Un dimanche pas comme les autres.
Audun, vous vous rappelez ? Le troll qui habite dans la forêt de sapins qui surplombe les tremplins de Lillehammer...
Audun, donc, est en voyage d'études en France.
Les frontières n'existent pas dans le monde des légendes.
Et ne croyez pas que les lutins vivent sur leurs acquis, ils sont très curieux. Surtout curieux de légendes lointaines. Et quoi de plus motivant que d'assister, en ce dimanche, à l'assemblée annuelle des korrigans dans la forêt de Paimpont ?
S'y retrouvent des ozegans, des poulpiquets, des kérions, des kormandons et autres peuplades de tout l'ouest de ce pays.
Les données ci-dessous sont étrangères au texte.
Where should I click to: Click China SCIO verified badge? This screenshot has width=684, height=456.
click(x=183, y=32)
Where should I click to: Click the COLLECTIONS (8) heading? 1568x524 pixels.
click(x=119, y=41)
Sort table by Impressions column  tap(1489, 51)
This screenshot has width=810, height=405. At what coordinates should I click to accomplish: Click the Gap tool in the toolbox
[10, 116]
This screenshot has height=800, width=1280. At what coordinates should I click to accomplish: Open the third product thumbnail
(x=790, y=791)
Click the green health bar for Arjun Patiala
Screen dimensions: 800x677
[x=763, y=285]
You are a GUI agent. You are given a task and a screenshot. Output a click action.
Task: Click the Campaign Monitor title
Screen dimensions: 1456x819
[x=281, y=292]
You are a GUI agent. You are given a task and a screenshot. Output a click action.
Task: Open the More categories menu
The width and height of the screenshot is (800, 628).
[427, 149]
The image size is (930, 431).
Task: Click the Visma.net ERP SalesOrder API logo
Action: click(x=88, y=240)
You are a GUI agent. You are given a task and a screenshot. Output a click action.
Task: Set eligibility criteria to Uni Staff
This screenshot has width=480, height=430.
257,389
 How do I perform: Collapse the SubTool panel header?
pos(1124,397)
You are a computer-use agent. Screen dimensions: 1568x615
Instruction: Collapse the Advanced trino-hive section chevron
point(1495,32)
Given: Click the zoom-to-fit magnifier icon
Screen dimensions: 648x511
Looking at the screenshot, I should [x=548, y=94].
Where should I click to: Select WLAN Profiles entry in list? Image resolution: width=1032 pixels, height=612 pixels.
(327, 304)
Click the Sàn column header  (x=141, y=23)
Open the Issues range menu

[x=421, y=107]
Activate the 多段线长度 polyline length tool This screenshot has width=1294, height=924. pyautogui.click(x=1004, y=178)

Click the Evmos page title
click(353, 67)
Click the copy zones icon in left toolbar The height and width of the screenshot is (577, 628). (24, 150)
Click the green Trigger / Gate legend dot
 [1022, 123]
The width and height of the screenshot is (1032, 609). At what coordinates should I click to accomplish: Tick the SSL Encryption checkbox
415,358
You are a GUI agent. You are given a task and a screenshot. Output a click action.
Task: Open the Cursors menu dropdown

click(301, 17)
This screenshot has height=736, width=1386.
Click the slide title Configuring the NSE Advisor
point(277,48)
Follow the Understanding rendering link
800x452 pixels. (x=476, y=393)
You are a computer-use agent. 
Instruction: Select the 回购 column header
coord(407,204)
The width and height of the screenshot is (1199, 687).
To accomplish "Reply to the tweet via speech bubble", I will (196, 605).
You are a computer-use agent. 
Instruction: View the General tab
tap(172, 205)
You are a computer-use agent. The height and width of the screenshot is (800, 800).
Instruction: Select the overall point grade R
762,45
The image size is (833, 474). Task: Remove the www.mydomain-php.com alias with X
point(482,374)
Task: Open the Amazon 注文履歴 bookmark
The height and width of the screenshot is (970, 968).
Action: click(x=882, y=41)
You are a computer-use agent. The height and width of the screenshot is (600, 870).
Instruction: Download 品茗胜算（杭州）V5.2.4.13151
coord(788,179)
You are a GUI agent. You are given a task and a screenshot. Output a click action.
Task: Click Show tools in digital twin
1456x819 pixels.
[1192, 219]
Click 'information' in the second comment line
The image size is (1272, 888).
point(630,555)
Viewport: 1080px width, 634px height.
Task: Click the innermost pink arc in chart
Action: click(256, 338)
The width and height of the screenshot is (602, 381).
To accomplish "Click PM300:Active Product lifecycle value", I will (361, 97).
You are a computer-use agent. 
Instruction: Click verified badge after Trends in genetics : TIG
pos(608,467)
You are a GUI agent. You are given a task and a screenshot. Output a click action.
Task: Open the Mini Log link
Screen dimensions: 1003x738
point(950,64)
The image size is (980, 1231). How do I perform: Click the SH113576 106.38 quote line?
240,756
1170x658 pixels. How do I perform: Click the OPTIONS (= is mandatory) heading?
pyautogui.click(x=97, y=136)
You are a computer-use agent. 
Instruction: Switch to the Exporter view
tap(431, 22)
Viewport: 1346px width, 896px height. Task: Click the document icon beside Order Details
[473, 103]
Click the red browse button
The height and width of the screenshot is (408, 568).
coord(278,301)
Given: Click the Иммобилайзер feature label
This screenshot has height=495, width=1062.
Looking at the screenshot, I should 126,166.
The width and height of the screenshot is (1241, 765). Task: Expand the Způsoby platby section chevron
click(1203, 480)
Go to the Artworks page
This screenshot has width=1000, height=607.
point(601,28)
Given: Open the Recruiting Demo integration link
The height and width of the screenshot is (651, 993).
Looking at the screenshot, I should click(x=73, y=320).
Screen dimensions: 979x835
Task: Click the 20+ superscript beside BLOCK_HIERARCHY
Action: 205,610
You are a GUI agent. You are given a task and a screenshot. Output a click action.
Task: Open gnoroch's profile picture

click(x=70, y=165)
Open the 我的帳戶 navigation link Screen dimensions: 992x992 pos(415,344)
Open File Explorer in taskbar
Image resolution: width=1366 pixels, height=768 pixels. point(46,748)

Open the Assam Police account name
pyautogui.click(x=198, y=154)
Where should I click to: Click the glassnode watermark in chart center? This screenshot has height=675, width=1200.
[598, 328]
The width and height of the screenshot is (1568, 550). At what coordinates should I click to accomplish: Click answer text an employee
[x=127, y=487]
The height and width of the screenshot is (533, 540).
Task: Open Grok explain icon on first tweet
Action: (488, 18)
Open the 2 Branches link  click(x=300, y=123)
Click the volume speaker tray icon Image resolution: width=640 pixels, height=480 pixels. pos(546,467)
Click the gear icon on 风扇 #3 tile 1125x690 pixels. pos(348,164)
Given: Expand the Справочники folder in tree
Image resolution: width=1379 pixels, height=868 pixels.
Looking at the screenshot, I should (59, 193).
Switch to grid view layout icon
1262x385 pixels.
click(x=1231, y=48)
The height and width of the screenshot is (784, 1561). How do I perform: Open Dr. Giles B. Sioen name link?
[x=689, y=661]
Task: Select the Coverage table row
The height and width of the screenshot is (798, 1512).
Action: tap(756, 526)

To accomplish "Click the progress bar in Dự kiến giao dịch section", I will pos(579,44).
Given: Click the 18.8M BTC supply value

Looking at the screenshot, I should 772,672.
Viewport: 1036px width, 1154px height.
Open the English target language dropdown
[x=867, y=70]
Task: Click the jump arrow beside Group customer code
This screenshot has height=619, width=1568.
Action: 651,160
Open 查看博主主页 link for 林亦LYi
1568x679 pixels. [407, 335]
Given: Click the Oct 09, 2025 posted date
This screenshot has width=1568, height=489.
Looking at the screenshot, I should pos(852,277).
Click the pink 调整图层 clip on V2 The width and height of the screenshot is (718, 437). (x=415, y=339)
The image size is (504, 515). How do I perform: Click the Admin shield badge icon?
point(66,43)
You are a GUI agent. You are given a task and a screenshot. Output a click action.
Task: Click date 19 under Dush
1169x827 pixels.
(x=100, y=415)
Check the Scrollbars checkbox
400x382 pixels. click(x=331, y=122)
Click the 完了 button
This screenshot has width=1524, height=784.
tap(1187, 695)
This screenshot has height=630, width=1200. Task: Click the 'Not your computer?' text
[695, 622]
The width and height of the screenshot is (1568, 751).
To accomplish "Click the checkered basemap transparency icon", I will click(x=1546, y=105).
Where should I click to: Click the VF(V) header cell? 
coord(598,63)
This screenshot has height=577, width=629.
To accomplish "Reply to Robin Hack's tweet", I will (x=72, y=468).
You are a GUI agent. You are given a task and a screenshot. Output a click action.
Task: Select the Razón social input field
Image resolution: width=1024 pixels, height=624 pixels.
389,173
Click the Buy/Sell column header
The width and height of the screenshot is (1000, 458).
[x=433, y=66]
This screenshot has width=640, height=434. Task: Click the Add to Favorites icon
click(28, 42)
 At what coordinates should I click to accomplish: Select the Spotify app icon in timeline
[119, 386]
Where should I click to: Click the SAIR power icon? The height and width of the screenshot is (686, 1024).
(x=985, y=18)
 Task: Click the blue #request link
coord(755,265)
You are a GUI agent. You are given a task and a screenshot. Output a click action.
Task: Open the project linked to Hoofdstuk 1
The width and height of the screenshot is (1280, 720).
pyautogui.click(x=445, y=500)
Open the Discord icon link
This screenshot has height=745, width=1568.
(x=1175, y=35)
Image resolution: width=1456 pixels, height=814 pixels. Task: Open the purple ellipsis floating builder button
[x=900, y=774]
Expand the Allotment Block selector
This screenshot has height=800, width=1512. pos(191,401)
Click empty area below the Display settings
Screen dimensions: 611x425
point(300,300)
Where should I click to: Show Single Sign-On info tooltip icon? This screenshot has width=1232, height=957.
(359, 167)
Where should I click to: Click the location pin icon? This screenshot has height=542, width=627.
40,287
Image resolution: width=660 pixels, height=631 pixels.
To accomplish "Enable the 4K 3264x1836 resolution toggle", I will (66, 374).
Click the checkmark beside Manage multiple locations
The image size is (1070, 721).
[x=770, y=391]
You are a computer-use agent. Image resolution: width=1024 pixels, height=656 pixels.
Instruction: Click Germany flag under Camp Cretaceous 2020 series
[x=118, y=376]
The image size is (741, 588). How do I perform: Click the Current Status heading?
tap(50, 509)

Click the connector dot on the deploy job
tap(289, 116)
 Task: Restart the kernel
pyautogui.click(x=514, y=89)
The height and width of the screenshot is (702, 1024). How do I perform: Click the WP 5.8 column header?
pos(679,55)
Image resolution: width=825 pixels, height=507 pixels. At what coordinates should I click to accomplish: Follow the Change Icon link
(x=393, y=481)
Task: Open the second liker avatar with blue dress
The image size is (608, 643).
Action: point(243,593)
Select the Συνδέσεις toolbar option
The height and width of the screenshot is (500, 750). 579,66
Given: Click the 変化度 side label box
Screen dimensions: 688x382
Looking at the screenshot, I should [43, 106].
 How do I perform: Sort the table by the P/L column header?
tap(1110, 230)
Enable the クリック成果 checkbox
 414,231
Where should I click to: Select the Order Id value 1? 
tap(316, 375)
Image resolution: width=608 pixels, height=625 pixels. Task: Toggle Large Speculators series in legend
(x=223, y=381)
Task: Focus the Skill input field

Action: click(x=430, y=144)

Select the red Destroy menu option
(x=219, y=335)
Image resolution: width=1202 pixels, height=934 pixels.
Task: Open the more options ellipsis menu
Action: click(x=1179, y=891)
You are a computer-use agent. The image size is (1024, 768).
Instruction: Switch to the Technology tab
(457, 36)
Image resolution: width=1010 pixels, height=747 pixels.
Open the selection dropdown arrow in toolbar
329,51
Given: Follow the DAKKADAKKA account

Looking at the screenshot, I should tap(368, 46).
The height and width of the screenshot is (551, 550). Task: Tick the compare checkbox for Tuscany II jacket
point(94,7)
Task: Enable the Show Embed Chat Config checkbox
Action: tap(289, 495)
Azral, le plus âgé des korrigans, venu de Tréhoranteuc, raconte la légende de Gwenlig et Maêllig :
*"Nés tous deux le matin de Lugnasad, ils avaient grandi auprès de parents bienveillants. Les deux frères étaient aussi différents qu'il est possible de l'être chez les korrigans. Gwenlig était paresseux et moqueur, tandis que Maêllig était serviable et délicat.
Un matin, avant le lever du jour, tous deux assis sur un rocher au bord de la route, arrive une grand-mère toute voutée, qui avançait à l'aide d'une canne biscornue.
- regarde, Maëllig ! une horrible petite vieille toute bossue vient vers nous !
- Sois gentil, Gwenlig, ne parle pas comme ça ! allons lui demander si elle a besoin d'aide; son baluchon me parait trop lourd pour elle.
- On perdrait notre temps ! et puis, le jour va se lever, il est temps pour nous d'aller nous coucher.
- Tu dormiras plus longtemps ce soir, Gwenlig, allons la voir.
(Vous vous rappelez ? les korrigans vivent la nuit).
La conversation s'engage et la vieille dame leur explique qu'elle est voyante et que son don, bien réel, ne peut servir que pour les autres, pas pour elle. Or elle ignore si elle sera à l'heure au château du domaine voisin, où elle a été conviée pour dire la bonne aventure.
- Oh, mais vous avez encore beaucoup de route à faire, c'est très loin d'ici ! Mais, nous aussi, nous avons des pouvoirs, grand-mère, et nous pouvons vous aider. Nous avons également de talentueux menuisiers qui peuvent vous fabriquer une cariole. On y attèlera un cerf et vous pourrez ainsi rejoindre le château très rapidement.
- vous êtes bien petits pour me promettre de telles choses, dit la grand-mère !
- C'est grâce à nos dons que nous arriverons, n'ayez crainte ! Nous pouvons travailler dix fois plus vite que les humains.
Pendant cet échange, Gwenlig, grognait, boudait et se frottait les yeux.
- Allez, gwenlig, va prévenir les ouvriers à l'atelier, ils ont du pain sur la planche.
- non, vas-y, toi, je suis fatigué, je veux aller me coucher. et puis j'ai mal aux pieds.
- Bon, tant pis, je vais me débrouiller. Grand-mère, venez avec moi jusqu'à l'atelier.
Gwenlig partit se coucher, et nous retrouvons Maëllig qui installe la grand-mère sur la cariole. Son baluchon est fixé solidement.
- Vous voilà sur le départ, faites une bonne route, dit le petit korrigan.
- Mon cher Maëllig, je ne sais comment vous remercier tous, pour cette aide inespérée. Merci à vous, menuisiers talentueux, merci à toi pour ton bon coeur.
Mais j'ai oublié de te dire une chose... Je possède un autre don : celui
d'exaucer un voeu.
- oh, grand-mère, je ne sais pas quoi vous dire. Je n'ai besoin de rien.
Dépêchez-vous de partir pour votre rendez-vous, et repassez nous voir au retour.
- Je suis d'accord, alors à ce soir, au même endroit.
La journée passe, Maëllig et gwenlig arrivent au rocher, sur le bord de la route. Mais quelle surprise !
La cariole attelée au cerf est bien là, mais personne aux alentours.
En approchant de l'animal, Gwenlig voit un ruban qui flotte au vent. Il le détache. Il y a des inscriptions.
- Tiens, Maêllig, tu sais que, moi, je ne sais pas lire...
- A qui la faute, Gwenlig ? tu ne veux jamais faire d'effort...
Et Maêllig déchiffre le message à voix haute :
" Je suis arrivée à temps pour le rendez-vous au château, et c'est grâce à toi, Maêllig. Mille mercis. Pour te récompenser, je t'accorde le pouvoir de porter bonheur à toute personne que tu croiseras".
Tout l'auditoire applaudit Azral !
Audun est satisfait : cette légende ajoutée à celles recueillies ces derniers temps fera la joie des trolls de Lillehammer à la veillée cet hiver.